I use a Quad core 8200 and it is useless for video playback. The media players are not optimized to use multi-cores, so you'll see only 1 core running at 100% while the other 3 cores sit there twiddling their thumbs. On some videos, the video jerks and runs goes out of sync with audio.
I've resolved it with the DXVA - it uses GPU to decode instead of CPU. My CPU now sits idle at near 0% while the GPU does the work - flawlessly I must say. Here's more information about DXVA
http://www.kmplayer.com/forums/showthread.php?t=1905To use DXVA, you'll need:
1. Media Player Classic (the only player I know that can run DXVA easily. Some got KMPlayer and others to run DXVA but I've failed)
2. Microsoft Direct X 9c and above (on command prompt, run dxdiag to check)
3. AMD graphic cards
At the time of research a few months back, NVIDIA graphic cards can't or doesn't support DXVA 100%. My mom's PC uses an ATI Radeon HD 4200 series graphics card (costs RM110 only). I use a 4600 series (RM250) because I play some games. If you want HD video playback only (no games), just get the 4200 series because I can't see any difference.

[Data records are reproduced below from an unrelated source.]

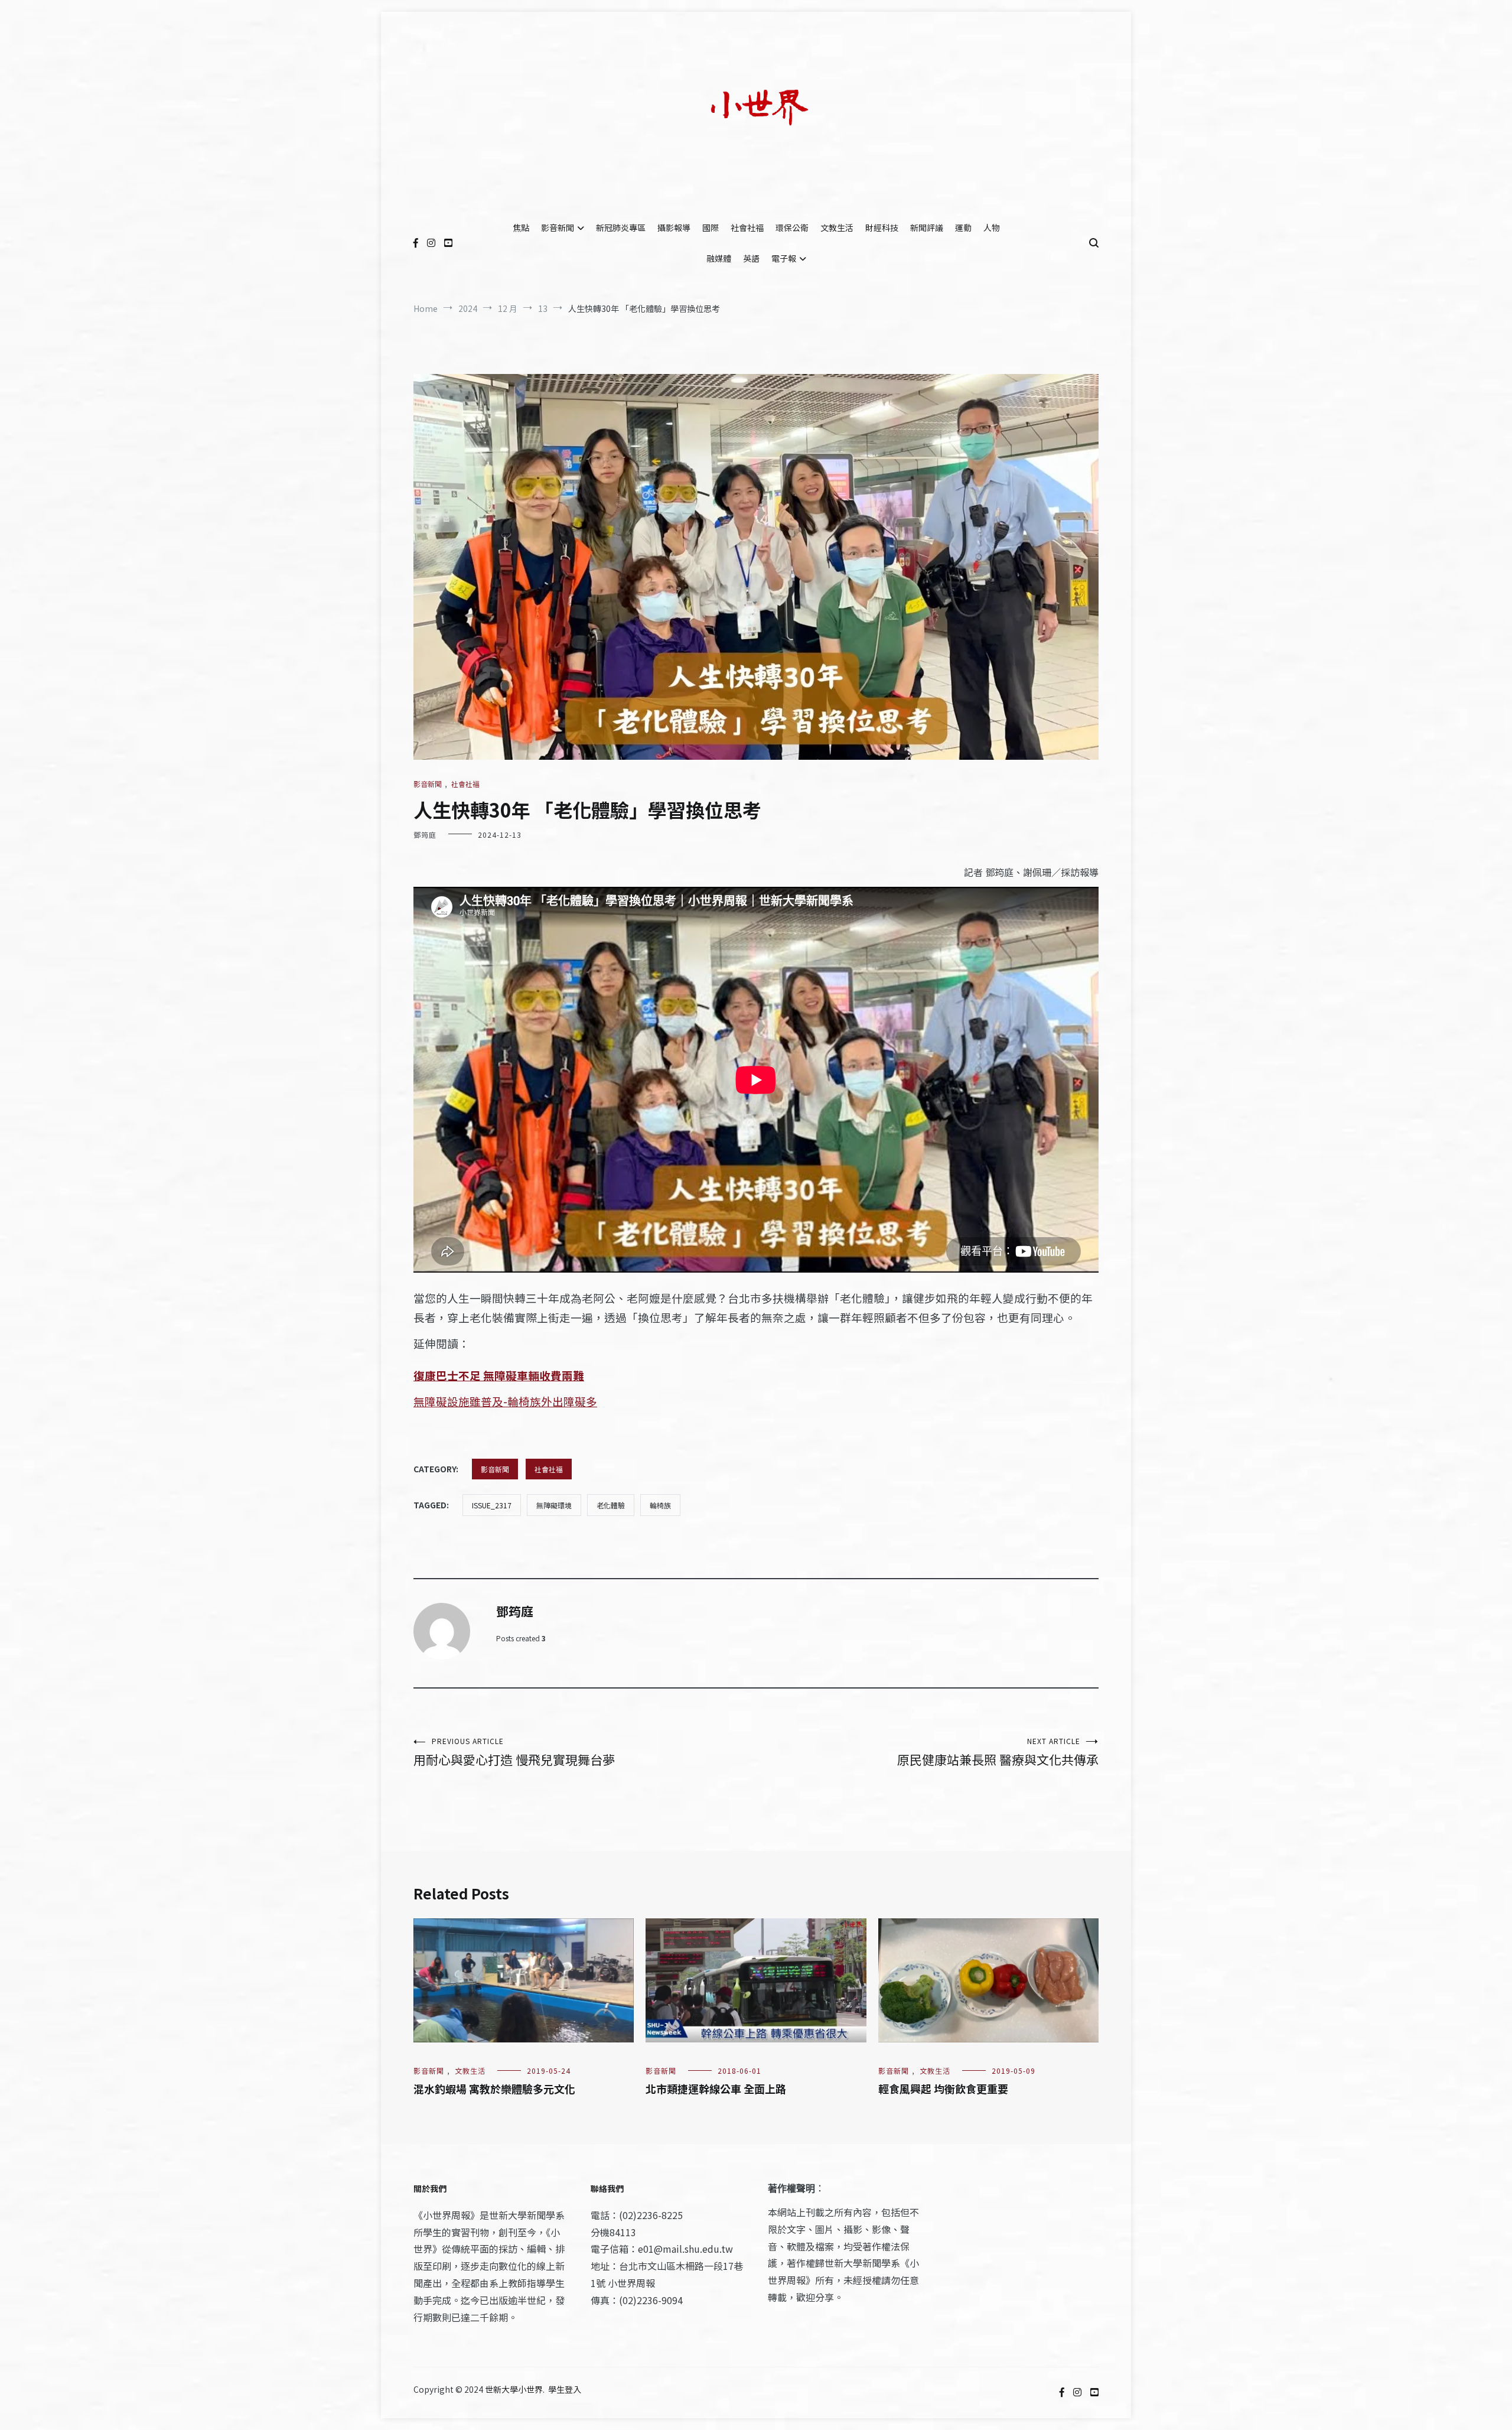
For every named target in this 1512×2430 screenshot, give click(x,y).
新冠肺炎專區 (621, 227)
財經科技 (881, 227)
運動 (963, 227)
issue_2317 (491, 1505)
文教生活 (836, 227)
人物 (991, 227)
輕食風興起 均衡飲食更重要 (943, 2088)
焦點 (521, 227)
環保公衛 (792, 227)
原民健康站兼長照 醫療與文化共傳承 (998, 1752)
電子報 (783, 258)
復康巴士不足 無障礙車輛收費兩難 (498, 1375)
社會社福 (747, 227)
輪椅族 (660, 1505)
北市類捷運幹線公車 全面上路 (716, 2088)
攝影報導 (673, 227)
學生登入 (564, 2389)
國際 (710, 227)
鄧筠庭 (424, 834)
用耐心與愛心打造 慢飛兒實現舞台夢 (514, 1752)
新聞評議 (926, 227)
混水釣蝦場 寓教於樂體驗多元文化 (494, 2088)
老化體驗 (611, 1505)
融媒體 (718, 258)
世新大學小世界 (514, 2389)
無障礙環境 (554, 1505)
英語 (751, 258)
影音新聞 (557, 227)
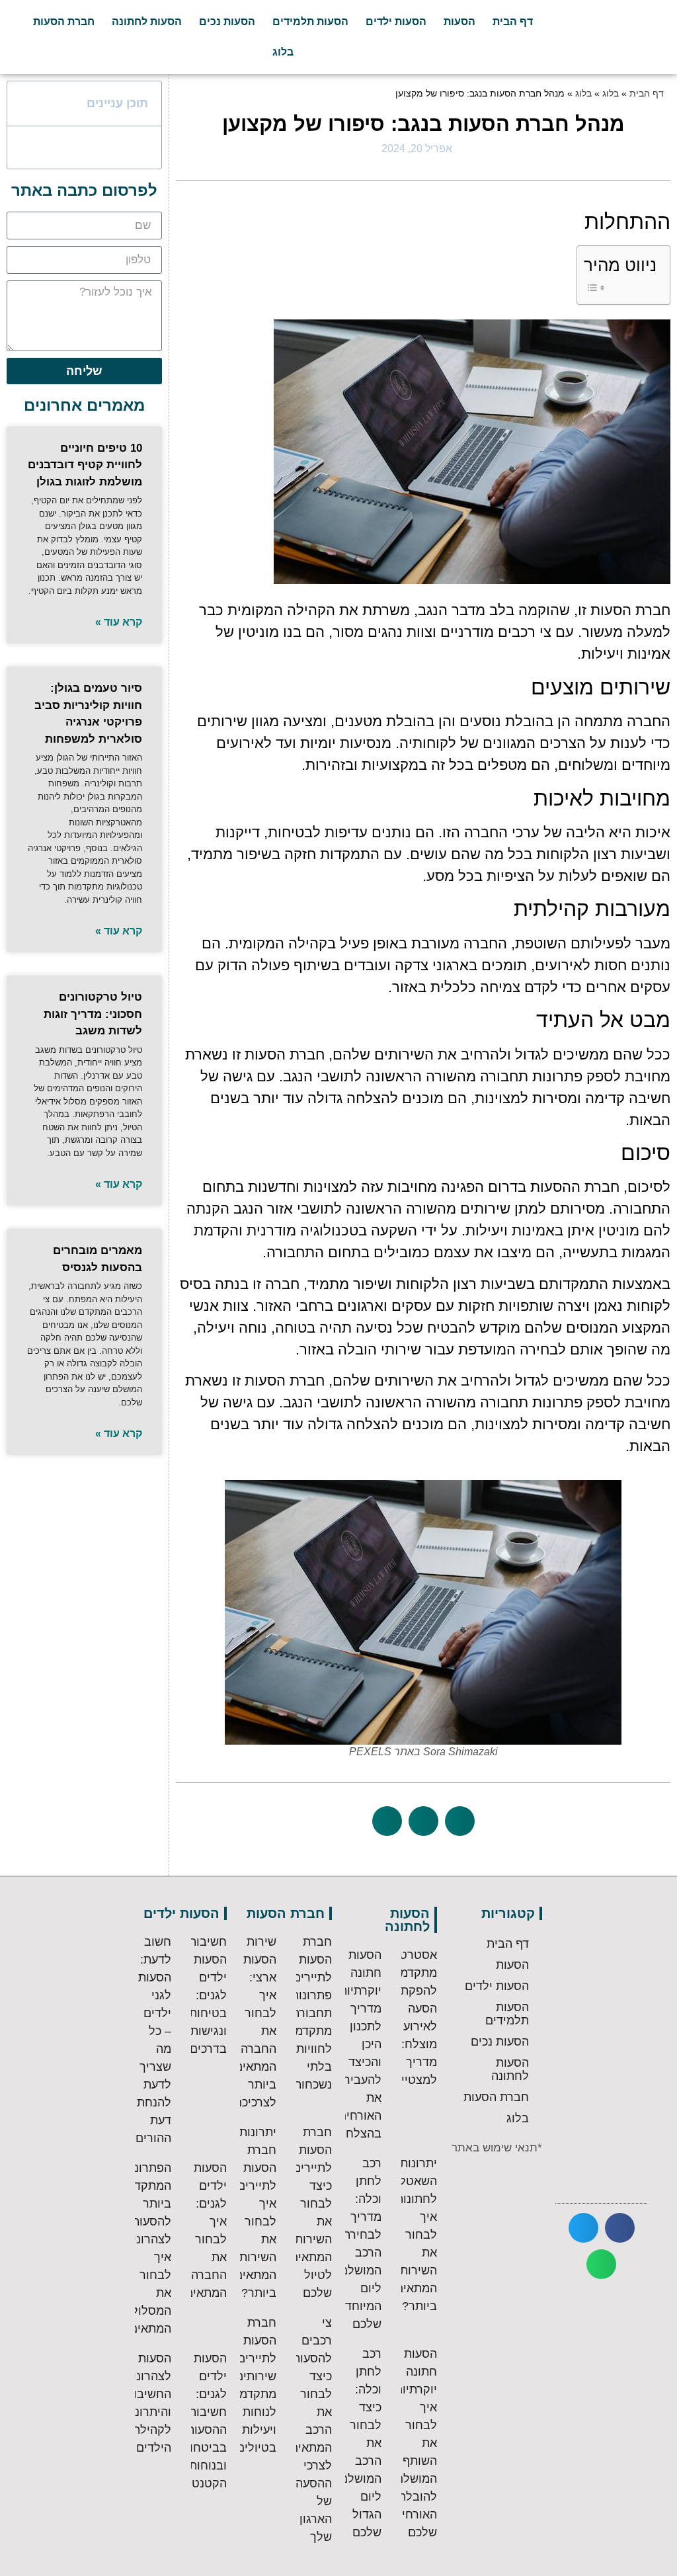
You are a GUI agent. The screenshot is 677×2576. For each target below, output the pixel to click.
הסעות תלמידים (310, 21)
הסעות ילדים (396, 21)
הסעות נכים (227, 21)
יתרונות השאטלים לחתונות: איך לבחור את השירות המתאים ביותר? (412, 2235)
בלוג (283, 52)
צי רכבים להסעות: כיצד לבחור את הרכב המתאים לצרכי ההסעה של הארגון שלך (310, 2430)
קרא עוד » (118, 622)
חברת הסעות (64, 21)
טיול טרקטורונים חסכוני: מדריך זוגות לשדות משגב (93, 1014)
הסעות (459, 21)
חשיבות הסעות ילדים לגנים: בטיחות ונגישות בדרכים (207, 1995)
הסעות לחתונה (147, 21)
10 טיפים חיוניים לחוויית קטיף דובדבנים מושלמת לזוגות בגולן (85, 465)
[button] (460, 1821)
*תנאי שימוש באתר (497, 2147)
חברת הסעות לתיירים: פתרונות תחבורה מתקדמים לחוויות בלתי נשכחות (308, 2013)
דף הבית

And because the GPU does all the work, it doesn't really matter what kind of CPU you use.
You'll know MPC is using DXVA because you'll see the word DXVA at the status bar at the bottom of the MPC window. Also you'll notice your CPU idling at just 1%-2%.
With DXVA, you'll be able to run m2ts well. And nowadays, the encoders make sure their MKVs and even 1080p WMVs are compatible with DXVA.